Il est incontestable que ces valeurs ont réellement été associées (et le sont encore) aux idéologies les plus répugnantes, mais il convient de voir sous quelles formes, à quel degré et dans quel but, avant de jeter le bébé avec l'eau du bain. Nous sommes ici face à un de ces lamentables amalgames qui font qu'une certaine gauche travaille sans le vouloir (du moins je l'espère) depuis près de trente ans pour l'idéologie ultralibérale.
Que le travail, l'effort, ne soit pas une fin en soi, évidemment. La seule fin à laquelle doit tendre l'être humain est son épanouissement, tout le reste n'est qu'imposture et manipulation. A ce titre tout travail auquel l'individu est contraint, par la force ou la nécessité de gagner sa vie, est une violence qu'on lui fait, et je serai des premiers à rappeler l'indispensable lecture du Droit à la paresse de Lafargue.
Mais nous parlons ici du travail aliénant. Et nous le condamnons au nom de l'épanouissement humain.
Or, qu'est-ce que cet épanouissement ?
Dans un monde idéal, on pourrait limiter sa définition au développement de notre capacité à savourer l'existence et ses plaisirs.
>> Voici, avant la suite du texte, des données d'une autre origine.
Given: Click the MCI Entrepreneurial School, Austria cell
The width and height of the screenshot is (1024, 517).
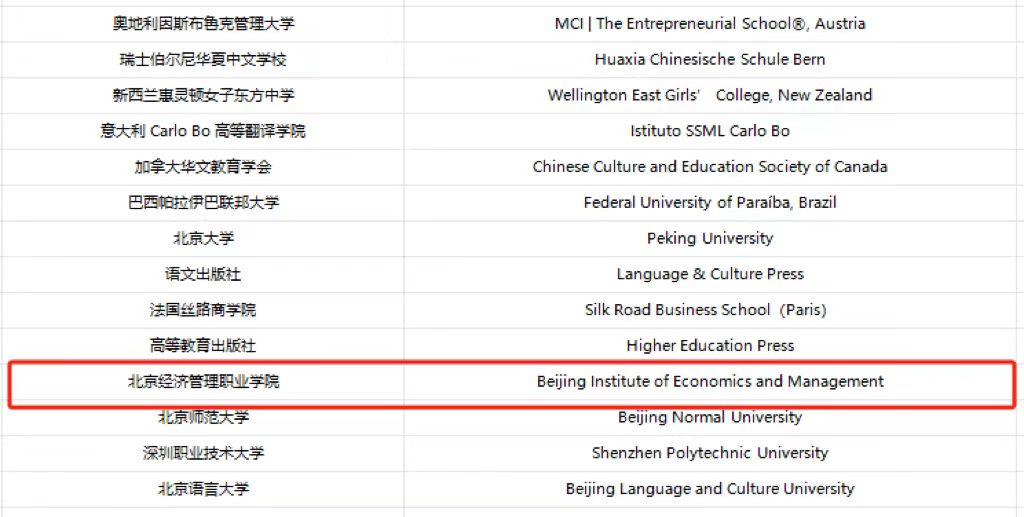Looking at the screenshot, I should [x=710, y=24].
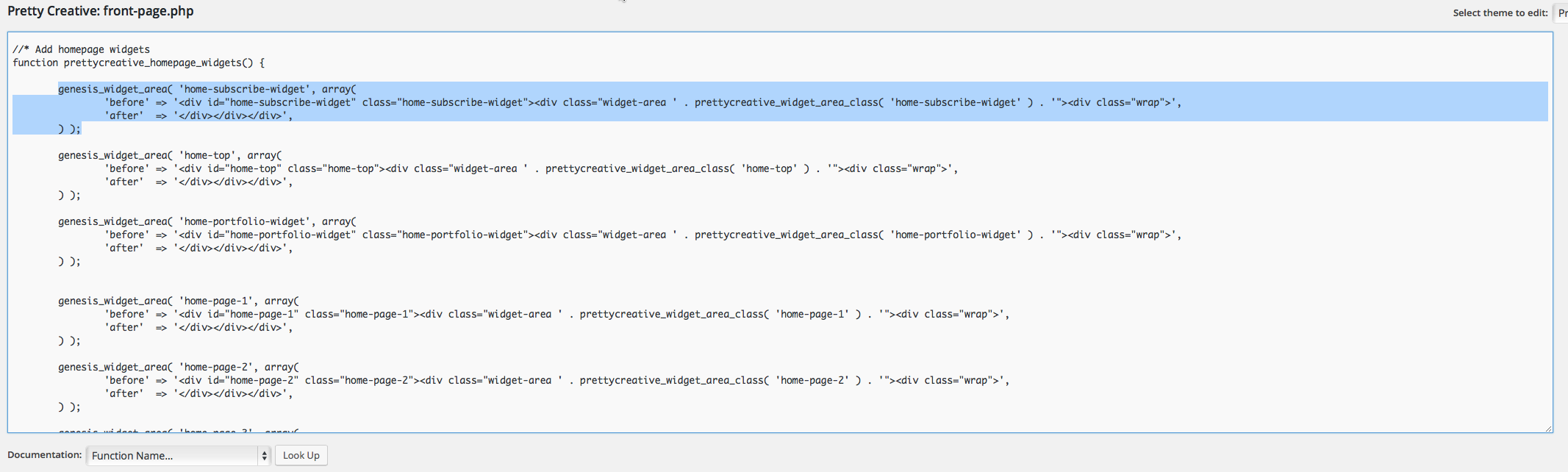1568x472 pixels.
Task: Click the 'before' line with id="home-page-1"
Action: tap(557, 314)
Dans le monde réel, il faut y ajouter la nécessité de combattre et de réduire autant que possible tout ce qui entrave cet épanouissement humain, aussi bien dans la nature (la maladie, les intempéries, les catastrophes naturelles,...) que dans l'état de la société (l'exploitation de l'homme par l'homme, sous toutes ses formes).
Or, pour chacun de ces points, désolé d'avoir à le rappeler, le travail et l'effort (ici librement consentis) sont nécessaires. Je parle avant tout ici de travail intellectuel, mais le travail physique a joué durant des siècles un rôle primordial pour assurer la subsistance de l'humanité et permettre à quelques privilégiés de philosopher. Il est simplement regrettable que ces siècles de travail de masse n'aient abouti au machinisme (et donc à la libération du travail physique pour l'homme) que pour le profit d'une poignée de couillons.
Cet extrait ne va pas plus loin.